Aquel que del catolicismo sólo sabe aquello que puede o no hacer sin pecar, se parece a quien emprende un viaje y toma un tren o un avión con mucho trabajo y gasto, sin conocer cuál es el punto de partida y adónde va.

Los grandes dogmas cristianos deben iluminar nuestra existencia. Sólo ellos pueden transformar nuestra vida rutinaria, difícil o triste, o alegre, en una vida serenamente feliz, aun en el dolor y el sufrimiento, o radiante y espléndida en las pequeñas alegría humanas asumidas por lo sobrenatural.

Y en este ambiente sobrenatural -con nuestros ojos no detenidos en la mezquindad pequeña del instante, sino mirando desde las alturas trinitarias- ningún mandamiento nos parecerá difícil; ningún sufrimiento, insoportable; ninguna lágrima, estéril.

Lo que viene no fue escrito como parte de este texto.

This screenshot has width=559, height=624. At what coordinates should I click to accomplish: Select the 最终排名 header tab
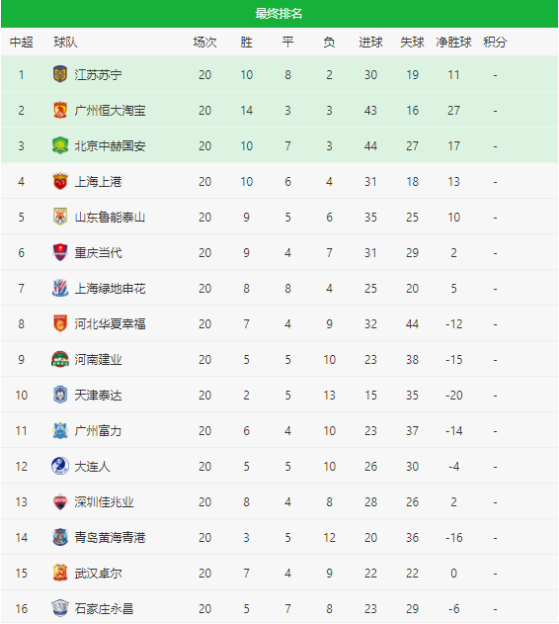[280, 14]
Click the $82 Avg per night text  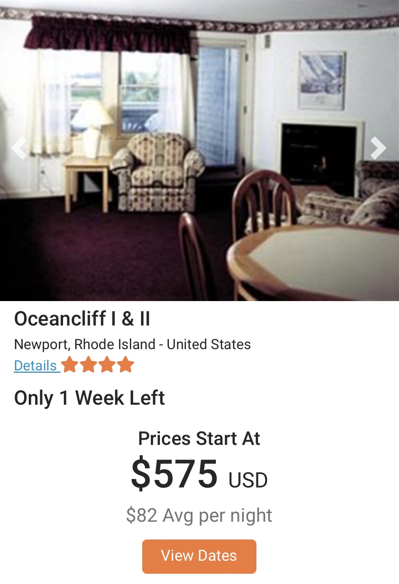[x=199, y=515]
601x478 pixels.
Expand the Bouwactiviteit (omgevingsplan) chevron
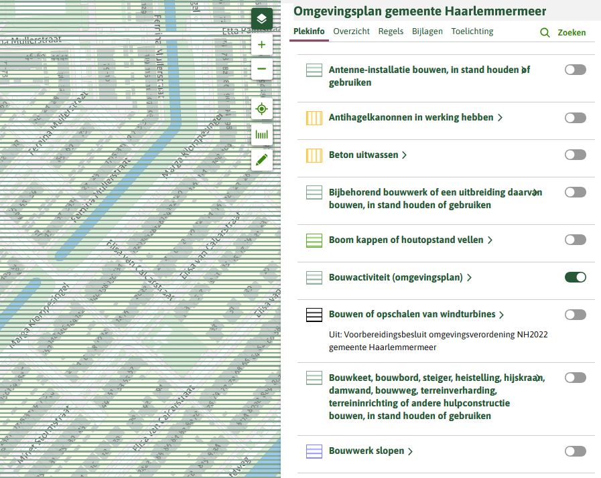tap(469, 277)
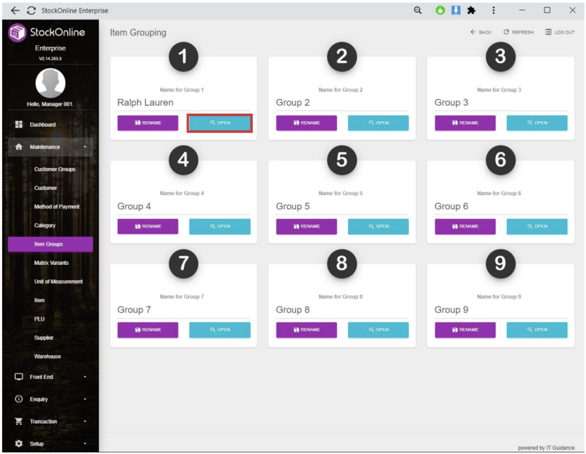Refresh the Item Grouping page
The width and height of the screenshot is (586, 454).
coord(518,33)
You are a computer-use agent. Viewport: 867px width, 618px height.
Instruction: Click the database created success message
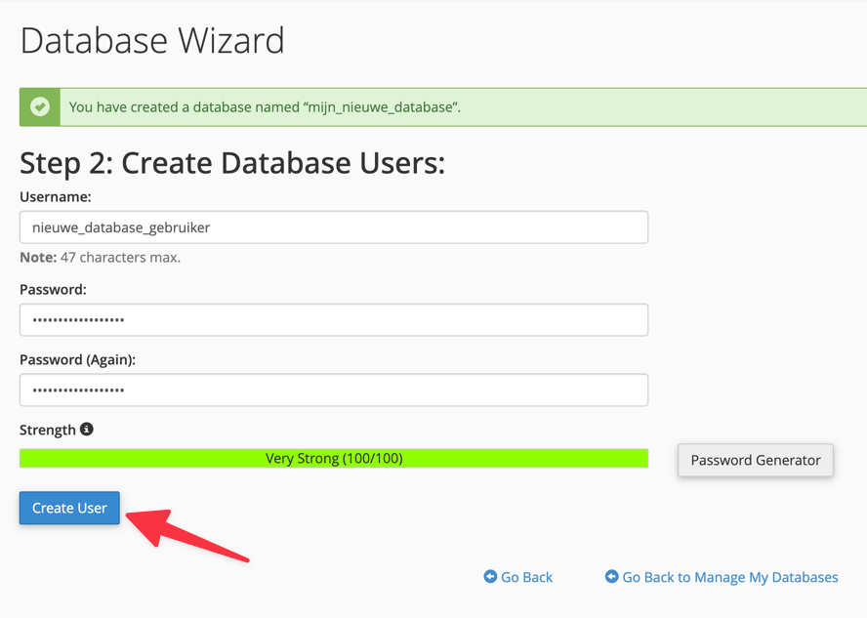[265, 106]
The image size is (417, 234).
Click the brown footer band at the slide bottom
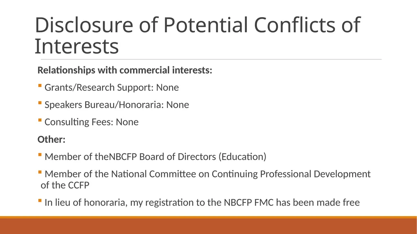(209, 226)
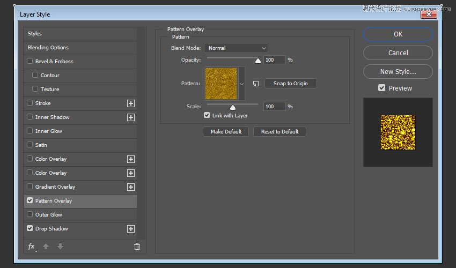Click the move effect up arrow

pyautogui.click(x=47, y=247)
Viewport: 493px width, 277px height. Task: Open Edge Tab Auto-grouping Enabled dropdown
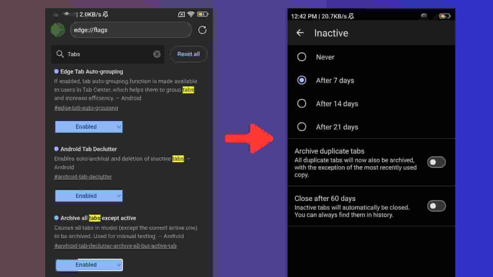(89, 127)
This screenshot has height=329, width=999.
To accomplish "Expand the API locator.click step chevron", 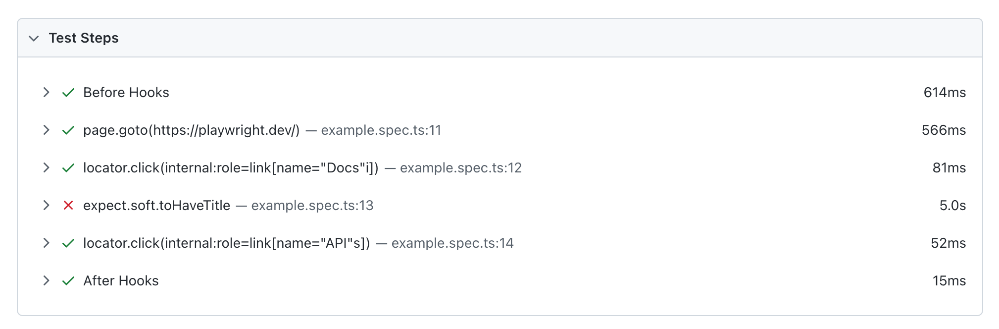I will pos(46,243).
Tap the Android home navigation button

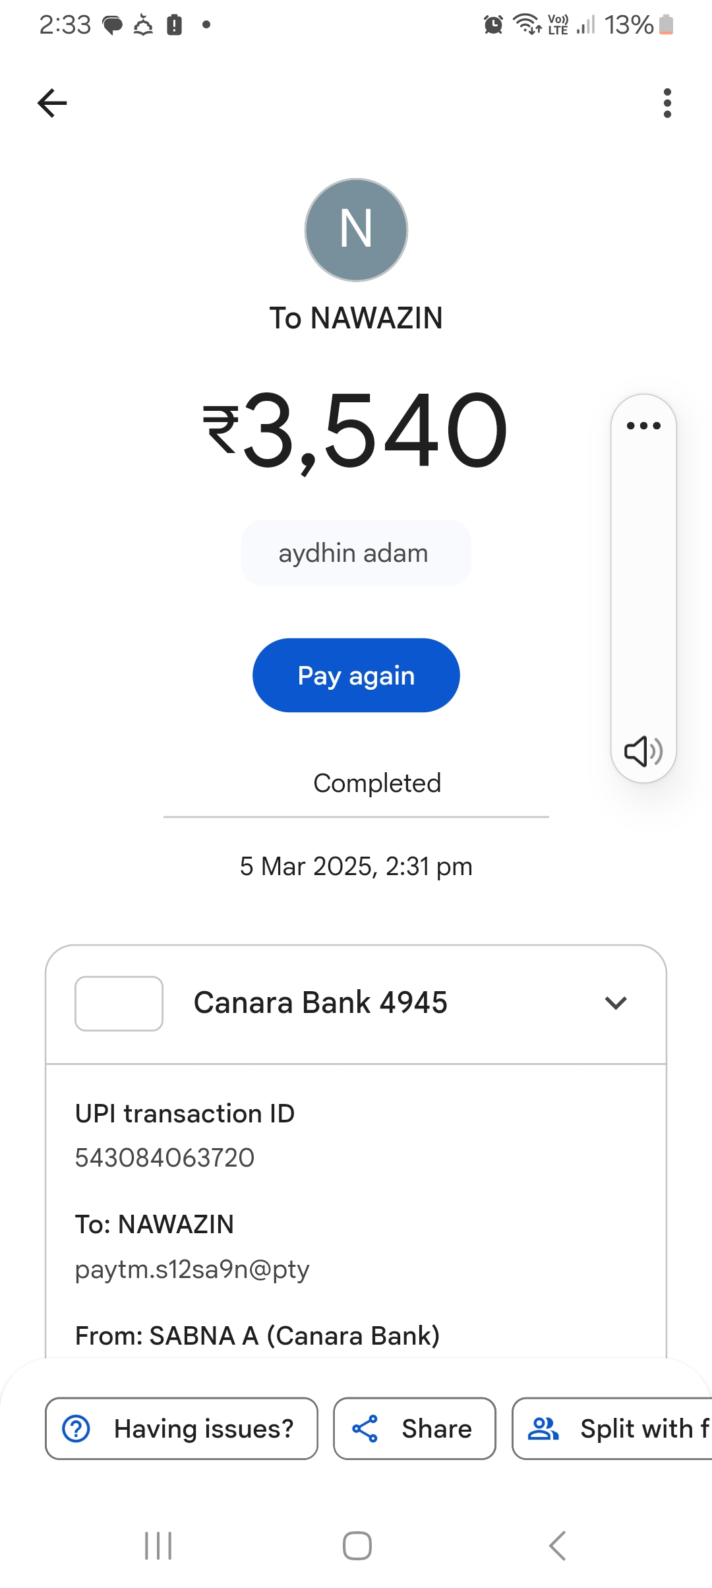(x=357, y=1545)
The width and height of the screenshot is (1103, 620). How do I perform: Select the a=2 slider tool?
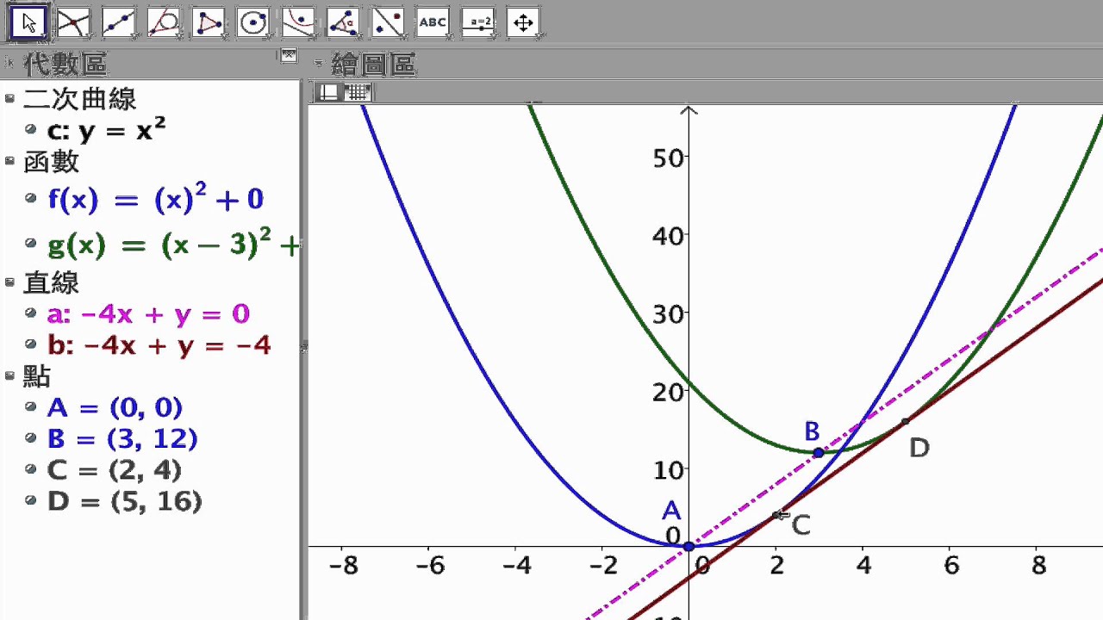coord(478,22)
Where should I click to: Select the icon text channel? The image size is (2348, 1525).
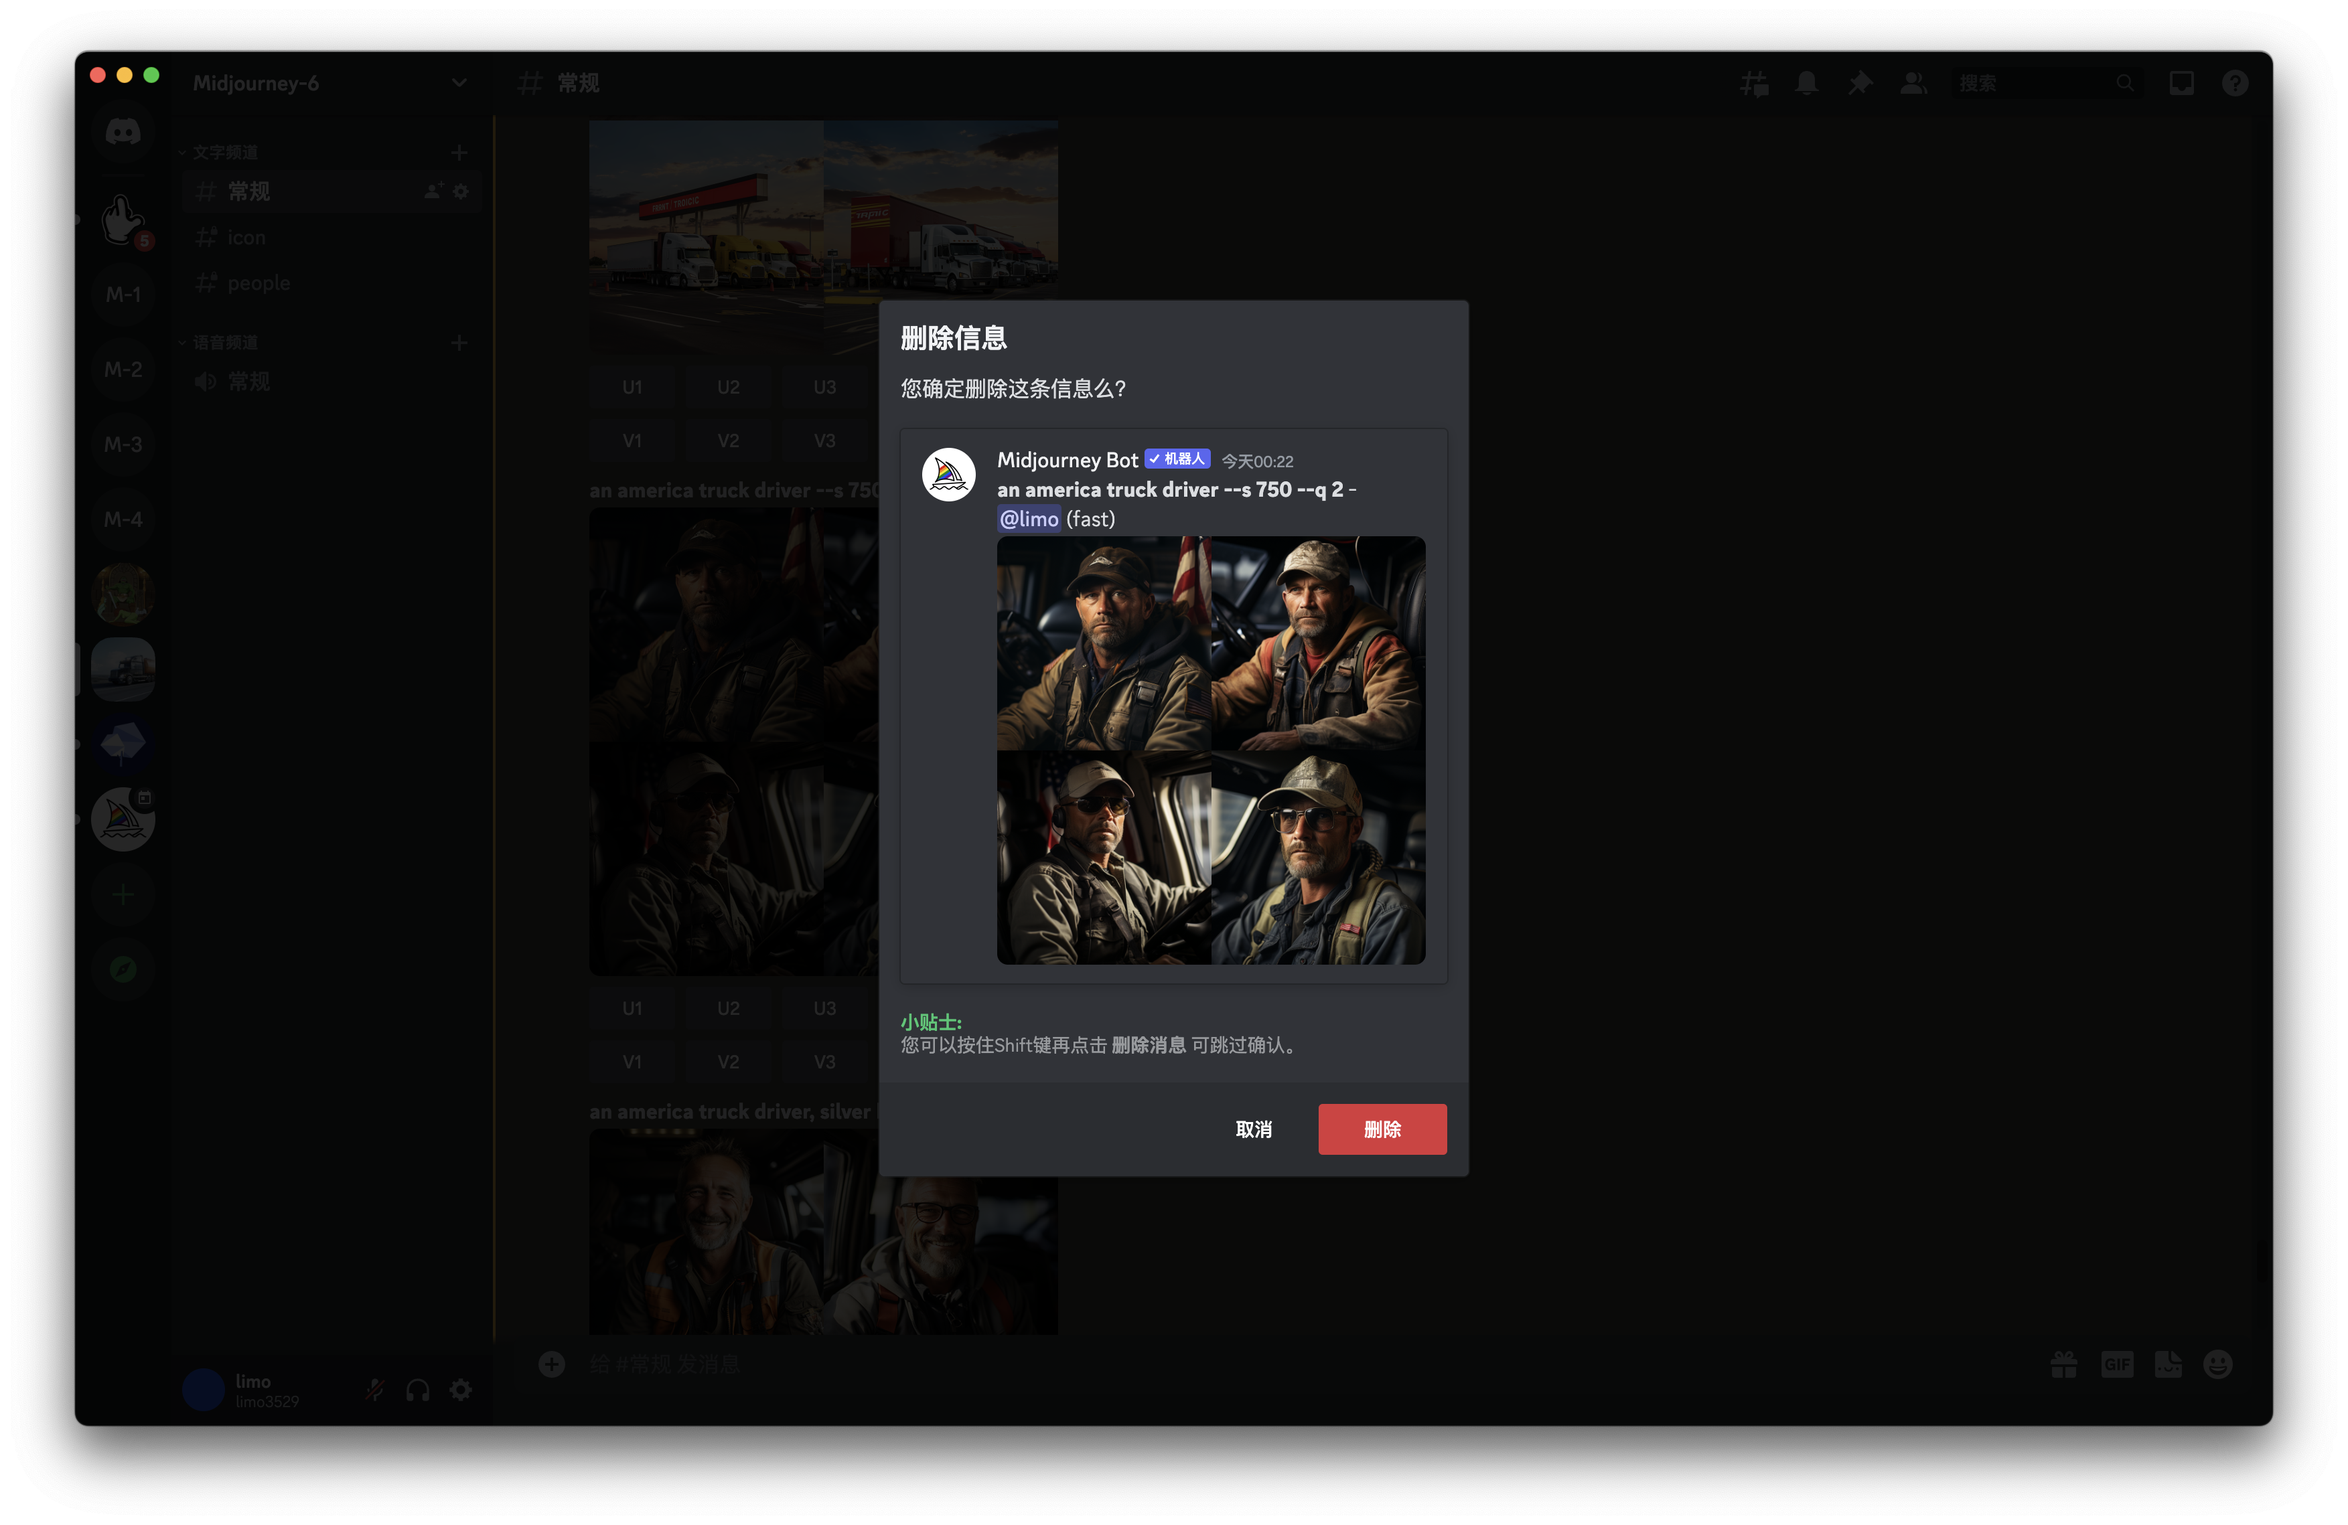(247, 238)
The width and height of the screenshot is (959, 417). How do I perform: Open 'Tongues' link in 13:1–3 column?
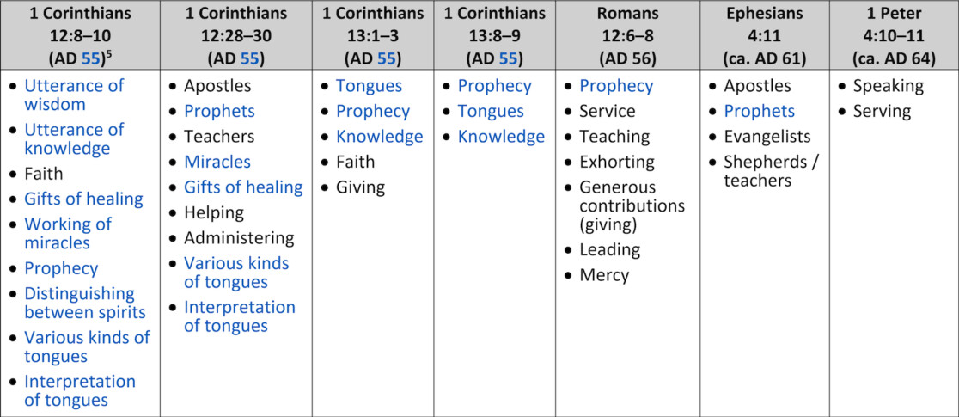pos(369,86)
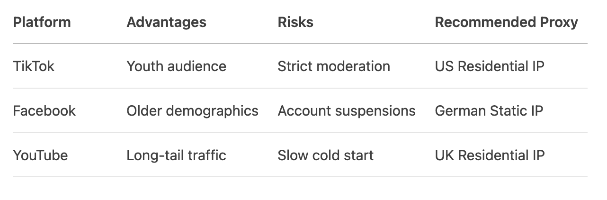Select the Youth audience cell
Image resolution: width=607 pixels, height=200 pixels.
point(176,66)
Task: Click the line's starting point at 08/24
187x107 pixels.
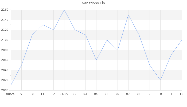Action: (x=11, y=85)
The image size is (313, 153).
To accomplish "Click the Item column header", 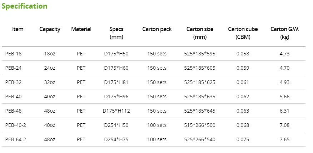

Podrán mandarnos miles de fotos de la Luna, de Marte y de las estrellas. Podrán, inclusive, algún día llevarnos hasta ellos. Y deberemos admirarnos de ello y dar, por esto, gracias a Dios. Pero, mucho más debemos admirarnos, y caer de rodillas, y dar gracias, por la increíble bondad de Dios que se ha abierto ante nosotros para que, atisbando desde ahora algo de Su grandeza, podamos un día -cara a cara- vivir íntimamente en la inextinguible felicidad del Padre, y del Hijo y del Espíritu Santo. Así sea.